**Task item:** Your task is to transcribe the entries below exactly, beginning with the line containing "The width and" and ending with the final line, and to add nothing else.

(Stored items)
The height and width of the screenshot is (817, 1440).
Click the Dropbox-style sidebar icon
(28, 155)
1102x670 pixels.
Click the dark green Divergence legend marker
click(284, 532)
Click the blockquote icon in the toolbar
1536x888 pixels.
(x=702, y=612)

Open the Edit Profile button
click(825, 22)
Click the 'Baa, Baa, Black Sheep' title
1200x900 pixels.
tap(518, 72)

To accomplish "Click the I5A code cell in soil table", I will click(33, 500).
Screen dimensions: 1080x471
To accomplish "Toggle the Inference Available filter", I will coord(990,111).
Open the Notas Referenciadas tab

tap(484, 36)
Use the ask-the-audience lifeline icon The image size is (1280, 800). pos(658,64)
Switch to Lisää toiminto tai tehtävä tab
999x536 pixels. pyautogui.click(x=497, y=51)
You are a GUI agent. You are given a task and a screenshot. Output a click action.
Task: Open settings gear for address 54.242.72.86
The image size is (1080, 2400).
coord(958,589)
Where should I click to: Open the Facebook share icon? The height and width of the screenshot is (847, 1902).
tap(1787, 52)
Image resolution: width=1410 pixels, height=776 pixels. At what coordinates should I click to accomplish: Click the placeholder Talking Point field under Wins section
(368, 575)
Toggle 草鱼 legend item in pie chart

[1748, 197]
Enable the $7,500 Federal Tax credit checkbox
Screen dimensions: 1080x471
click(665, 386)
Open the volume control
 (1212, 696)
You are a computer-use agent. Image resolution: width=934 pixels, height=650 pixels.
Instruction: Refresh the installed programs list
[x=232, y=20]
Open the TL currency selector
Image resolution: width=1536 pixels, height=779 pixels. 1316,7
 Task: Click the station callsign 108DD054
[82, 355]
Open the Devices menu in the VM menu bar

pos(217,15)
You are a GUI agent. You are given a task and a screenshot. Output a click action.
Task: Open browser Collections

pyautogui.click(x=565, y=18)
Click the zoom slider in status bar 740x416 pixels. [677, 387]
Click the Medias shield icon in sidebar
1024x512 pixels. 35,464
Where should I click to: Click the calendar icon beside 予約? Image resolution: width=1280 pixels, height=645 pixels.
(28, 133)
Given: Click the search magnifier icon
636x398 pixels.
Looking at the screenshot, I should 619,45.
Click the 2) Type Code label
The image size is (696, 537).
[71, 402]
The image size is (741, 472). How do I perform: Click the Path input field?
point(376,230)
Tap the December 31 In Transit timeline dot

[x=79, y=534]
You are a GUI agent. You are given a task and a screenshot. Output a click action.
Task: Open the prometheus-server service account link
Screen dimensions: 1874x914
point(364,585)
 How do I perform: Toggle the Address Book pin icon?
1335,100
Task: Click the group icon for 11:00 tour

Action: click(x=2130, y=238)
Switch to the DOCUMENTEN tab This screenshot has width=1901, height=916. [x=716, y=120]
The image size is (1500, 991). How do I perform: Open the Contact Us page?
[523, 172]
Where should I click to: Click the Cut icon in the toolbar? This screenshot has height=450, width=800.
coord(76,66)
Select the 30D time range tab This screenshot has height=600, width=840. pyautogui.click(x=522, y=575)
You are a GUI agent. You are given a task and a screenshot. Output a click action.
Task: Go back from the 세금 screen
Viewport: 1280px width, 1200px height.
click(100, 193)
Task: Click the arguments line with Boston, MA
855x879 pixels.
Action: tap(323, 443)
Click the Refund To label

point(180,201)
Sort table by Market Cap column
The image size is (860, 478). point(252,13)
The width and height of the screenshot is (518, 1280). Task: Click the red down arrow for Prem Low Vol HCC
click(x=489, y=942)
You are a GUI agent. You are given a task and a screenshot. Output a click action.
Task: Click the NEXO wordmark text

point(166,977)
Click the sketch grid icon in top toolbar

**Result of the task:**
The width and height of the screenshot is (518, 1280). Task: Click the red down arrow for Prem Low Vol HCC
click(x=489, y=942)
You are a GUI agent. You are given a task and a screenshot. Output a click action.
Task: Click the NEXO wordmark text

point(166,977)
Click the sketch grid icon in top toolbar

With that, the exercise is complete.